● **TASK 1**
Decide whether each statement agrees with the text on easily confused words: (a) Shawn's penance for shoplifting was writing an essay, (b) the carpenter's pencil was round so it could roll freely, and (c) the champion football team's pennants were purple and yellow. For each, answer yes or no and quote the words from the text that settle it.
● **TASK 2**
Carry on the text on easily confused words from its last line, adding the next part of the entry.

● **PAGE EXTRACT**

--------------------------------------------------

Kevin will use a pen to pen his PIN on a slip of paper and then he will use a safety pin to pin it to the inside of his coat jacket so he won't lose it.

A pin is a small object that's easily lost because it's always pointed in one direction and headed in the other.

—Evan Esar
penance, pennants
penance (PEN uhns) (noun)
1. An action or a behavior that suggests sorrow or regret for a serious transgression: Andrew went to church every day as a penance for having taken a book from the bookstore without paying for it.

Shawn's penance for shoplifting in the grocery store was to write an essay on the social costs of shoplifting.

2. A sacramental rite involving contrition, confession of sins to a priest, the acceptance of penalties, and absolution: The pastor led the rite of penance for those in the congregation who attended.
pennants (PEN uhnts) (noun)
1. Nautical flags used for identification and signaling: The ship entered the harbor with all the colorful pennants flying.
2. Flags often associated with a winning sports team: The pennants of the champion football team were purple and yellow.
3. Flags or banners that taper to a point at one end: The pennants of the knights who supported the king were hung in the chapel.

The fans at the soccer game waved their pennants with enthusiasm and accidentally broke a window; however, when their team lost, the fans were so sad they felt a sense of penance and told the owner they would replace the window.

pencil; pencil; pensile; pencel, pensil
pencil (PEN suhl) (noun)
1. A tool for writing or drawing that consists of a slender cylinder surrounding a solid center typically made of graphite also known as "lead":  The artist used a fine pencil for her sketches of the countryside.

The carpenter used a pencil that was flat on one side so it would not roll off her workspace.

2. A small stick of medication or cosmetics for local application: The doctor gave her a pencil of antibiotic cream to put on the scratches of her arm.
3. A gathering or mass of rays such as sunshine: A pencil of sunlight came through the wooden blinds of the window in the morning.
pencil (PEN suhl) (verb)
To write or to draw something with an instrument for marking: Alisha wants to pencil some notes on a piece of paper so she wouldn't forget what to pick up from the local market.
pensile (PEN sighl") (adjective)
Characteristic of something which hangs loosely; suspended: The birds nesting in the barn made pensile nests in the rafters.
pencel, pensil (PEN suhl) (noun)

--------------------------------------------------

● **SUPPLIED MATERIAL**
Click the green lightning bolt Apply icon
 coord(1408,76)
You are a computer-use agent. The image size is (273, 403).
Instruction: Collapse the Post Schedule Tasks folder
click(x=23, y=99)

--------------------------------------------------

● **EXERCISE OUTPUT 1**
(a) Yes: "Shawn's penance for shoplifting in the grocery store was to write an essay on the social costs of shoplifting."
(b) No: "The carpenter used a pencil that was flat on one side so it would not roll off her workspace."
(c) Yes: "The pennants of the champion football team were purple and yellow."

● **EXERCISE OUTPUT 2**
A narrow flag, streamer, or pennon, especially one carried at the top of a spear: When the knight rode into the tournament, he carried the lance with the pencel which had been given to him by his sister.

The traveling artist used a pencil to sketch the pensile banners in the church.

Karin created a fanciful picture which included a knight riding into the churchyard with a pensil waving from the point of his lance which was lighted by a pencil of sunshine streaming through the colored windows.

pendant, pendent; pennant
pendant, pendent (PEN duhnt) (noun)
A piece of jewelry that hangs on a chain or a cord which is worn around a person's neck: Cara wore a beautiful pendant, or pendent, to the formal dance.
pennant (PEN uhnt) (noun)
1. A long, thin, pointed flag: Frank and Estella could see the pennant waving on the tower in the breeze.
2. In U.S. baseball, the prize that is awarded to the champions of the certain leagues each year: Kevin's local baseball team won the American League pennant this year.

When Patrick attended the reception in honor of the local baseball team for winning the pennant this season, he wore an ornate pendant (pendent) around his neck.

penitence, penitents
penitence (PEN i tuhns) (noun)
Regret, remorse, or contrition for one's past behavior: Forgiveness of any unacceptable action by a person requires penitence.
penitents (PEN i tuhnts) (noun)
Those who are feeling or expressing remorse for their misdeeds or sins: The penitents were seeking God's forgiveness for their misbehavior at the basketball game.

The penitents were gathered in the garden to plant trees as their penitence for having chopped down a tree by the side of the road.